Hyperglycemia impairs immune response; however, it remains unknown whether the anti-
tumor effects of anti-programmed cell death-1 antibody (PD-1-Ab) treatment are changed in hyperglycemic conditions. We analyzed the effect of PD-1-Ab on
tumor growth in
streptozotocin-induced diabetic mice (STZ-mice) subcutaneously inoculated with MC38 (a colon
carcinoma cell line). Furthermore, we assessed the expression of
chemokines by polymerase chain reaction (PCR) array in
tumor-draining lymph nodes (dLNs) of these mice and MC38 cells cultured in different
glucose concentrations. The suppressive effect of PD-1-Ab on
tumor growth was attenuated. This was accompanied by fewer
tumor-infiltrating CD8+ T cells, and STZ-mice had fewer
tumor-infiltrating CD11c+ dendritic cells (DCs) than normoglycemic mice.

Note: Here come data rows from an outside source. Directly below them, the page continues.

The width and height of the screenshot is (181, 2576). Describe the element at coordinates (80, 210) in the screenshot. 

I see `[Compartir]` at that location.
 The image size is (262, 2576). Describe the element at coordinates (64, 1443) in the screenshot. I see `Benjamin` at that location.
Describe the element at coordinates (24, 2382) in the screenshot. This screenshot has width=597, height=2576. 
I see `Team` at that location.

mRNA expression levels of CXCL9, a
chemokine recruiting CD8+ T cells, were lower in dLNs of STZ-mice than in normoglycemic mice after PD-1-Ab treatment, and its
protein was expressed in DCs. In MC38 cells cultured with 25 mM
glucose,
mRNA expression of CCL7, a
chemokine recruiting DCs, was decreased compared to cells cultured with 5 mM
glucose. These results suggest that the STZ-induced
hyperglycemia impairs the effect of PD-1-Ab treatment on MC38
tumor growth, and is accompanied by reduced infiltration of DCs and CD8+ T cells and decreased expression of CCL7 and CXCL9.